When journal editors are asked about these ideas, they often quote Winston Churchill's line, "Democracy is the worst form of government except all those other forms that have been tried from time to time." Or rather, they quote other journal editors quoting that line. But it's a poor analogy, since few alternatives to peer review have been tried in modern times. And democracy isn't really a good description of peer review, either. Sure, peer review allows scientists to participate in a system of self-governance. But wouldn't BMJ 's policy of open review or Ginsparg's proposal for Web-published preprints be far more democratic?

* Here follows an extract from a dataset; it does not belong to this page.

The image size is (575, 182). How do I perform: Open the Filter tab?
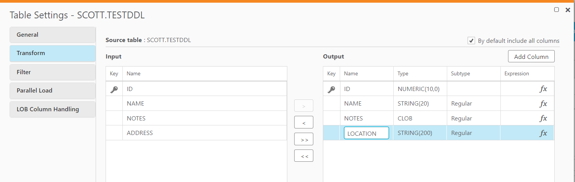coord(52,72)
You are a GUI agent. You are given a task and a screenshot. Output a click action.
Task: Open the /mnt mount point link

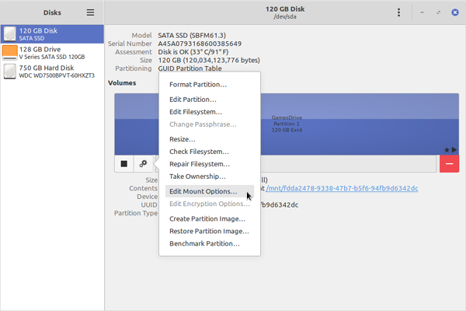(342, 188)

So far, though, the Churchill quoters are winning. A good study of peer review will take more than a small band of outsiders working part time with little money. We need a coordinated effort by scientific journals, funding agencies, and research scientists. It wouldn't be that expensive. But the funds have not been forthcoming. Instead, the federal government recently proposed using peer review "to improve the quality, objectivity, utility, and integrity of information" that it gives to the public for things like FDA drug requirements and HHS dietary guidelines. Ironically, most scientists hated the idea when it was first presented; the original version of the proposal stated that only researchers from private industry, who don't receive federal funding, would get to participate. (That provision has since been eliminated. * ) But forget arguing over the details of peer review. Let's first figure out whether it works.
Correction, April 8, 2005: The original version of this column missated a provision of the federal government's proposal on peer review. The revised version of the proposal would allow federally funded scientists to participate.